Japan set to return to nuclear power after 2-year hiatus
The restart comes more than four years after a quake-sparked tsunami triggered meltdowns at the Fukushima plant, prompting the shutdown of Japan’s stable of reactors in the world’s worst atomic crisis in a generation.
Resource-poor Japan, which once relied on nuclear power for a quarter of its electricity, restarted two reactors temporarily to feed its needs. But they both went offline by September 2013, making it completely nuclear-free for about two years.
Japan has ushered in tougher safety rules to avoid a repeat of Fukushima, including more backup prevention measures and higher tsunami-blocking walls in areas most susceptible to them.
The government of Prime Minister Shinzo Abe is keen to get some of about four dozen reactors back up and running. So are the power companies that own them, fed up with having to make up lost generating capacity with pricey fossil fuels.
“It is important for the country’s energy policy that the government go ahead with reactor restarts once they are confirmed as safe,” top government spokesman Yoshihide Suga told reporters Monday.
“The biggest priority is safety.”
The reactor No. 1 at the Sendai nuclear plant, nearly 1,000 kilometres (620 miles) southwest of Tokyo, has been loaded with atomic fuel.
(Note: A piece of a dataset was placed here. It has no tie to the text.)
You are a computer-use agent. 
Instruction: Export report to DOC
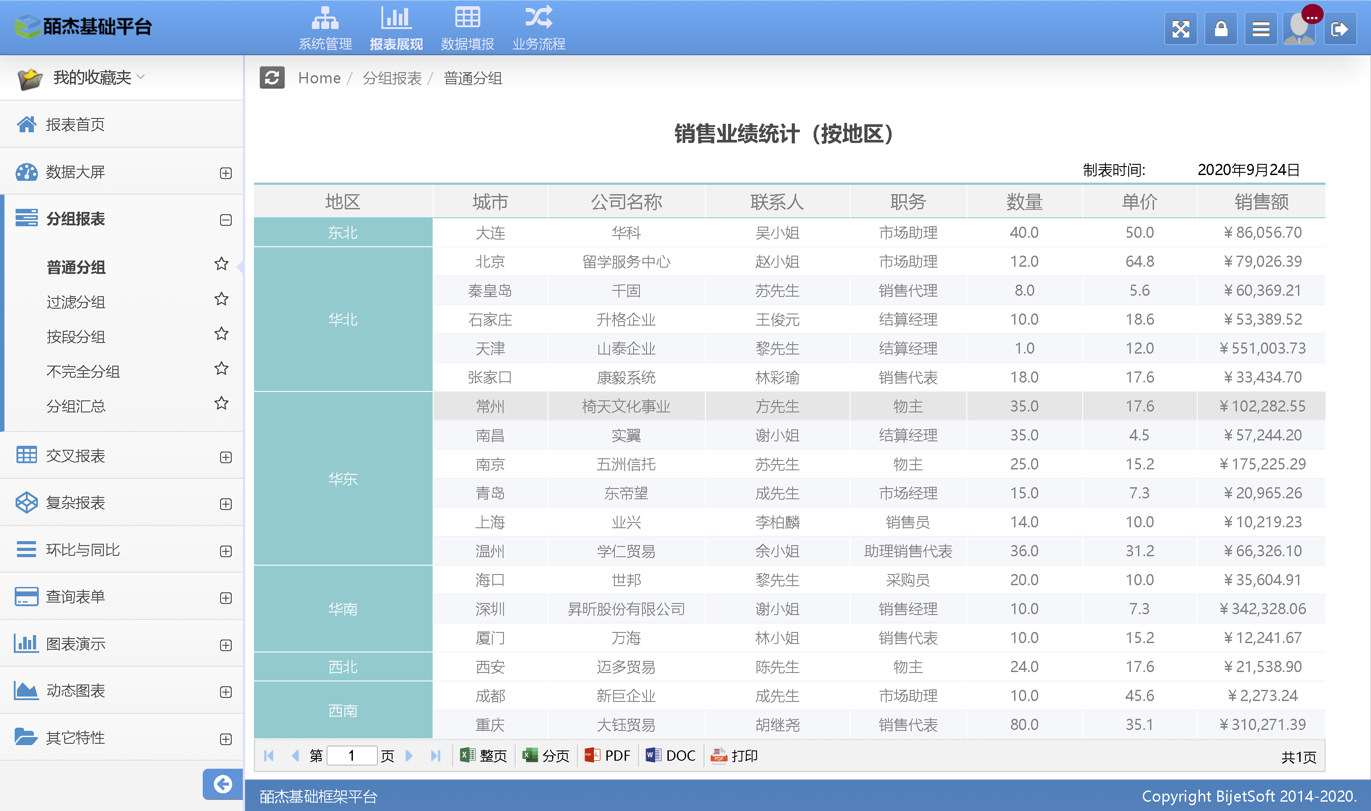pyautogui.click(x=670, y=755)
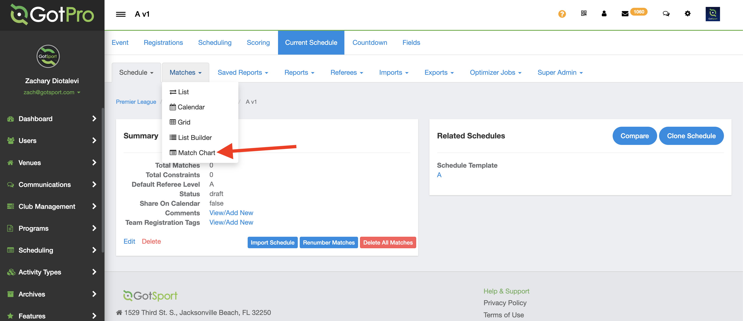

Its operator announced Monday the reactor would be switched on by 10:30 am (0130 GMT) Tuesday.
The 31-year-old reactor was expected to reach full capacity by “around 11:00 pm” Tuesday and would start generating power by Friday.
But regular operations would not begin until early September, a Kyushu Electric Power spokeswoman said.
– Stricter rules –
Several other reactors have received a safety green light from officials, who stressed that any switched-on reactor would operate under much tighter regulations than those that existed before Fukushima, the worst atomic disaster since Chernobyl in 1986.
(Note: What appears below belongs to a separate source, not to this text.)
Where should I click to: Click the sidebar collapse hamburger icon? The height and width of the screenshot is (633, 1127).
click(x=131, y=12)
“A disaster like that at Tokyo Electric Power’s Fukushima Daiichi nuclear plant will not occur,” under the new rules, Nuclear Regulation Authority chairman Shunichi Tanaka said in an interview with the Nikkei newspaper published at the weekend.
“The new regulations are incomparably (stricter) than those under the old system.”
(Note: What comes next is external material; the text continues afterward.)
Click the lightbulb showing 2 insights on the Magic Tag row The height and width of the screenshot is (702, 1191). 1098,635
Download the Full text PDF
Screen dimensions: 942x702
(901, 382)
Tanaka conceded there was “no such thing as absolute safety”, but said any future crisis would “be contained before it reached a scale anywhere near what happened in Fukushima”.
But Japan’s people are sceptical and the country remains deeply scarred by Fukushima, which forced tens of thousands of people from their homes — many of whom will likely never return.
On Monday about 400 protesters rallied in front of the Sendai plant, which is on the southern tip of Japan’s Kyushu island.
“I can never tolerate this,” one demonstrator told local television.
“I cannot stand they are resuming the reactor when the Fukushima nuclear accident remains far from being solved.”
While the government has been pushing for increased use of solar power and other reneweables, Ai Kashiwagi from Greenpeace Japan called for more to be done.
“The government still remains committed to an economy based on nuclear and fossil fuel energy, but the reality is that Japan has the potential to generate 56 percent of its electricity from renewable resources by 2030,” Kashiwagi said.
Last month the central government notified Naraha, a town in the Fukushima region, that it would lift the evacuation order in place since the 2011 disaster.
Its 7,400 citizens will be the first evacuees to be able to return home permanently, among seven municipalities where the entire population was ordered to leave.
However, Naraha evacuees have mixed feelings about going home due to concerns over radiation and lack of medical care, and it was not clear how many of them would return.
The compensation bill for Fukushima, separate from the cash necessary for decommissioning the reactors, has reached at least $57 billion and is expected to increase.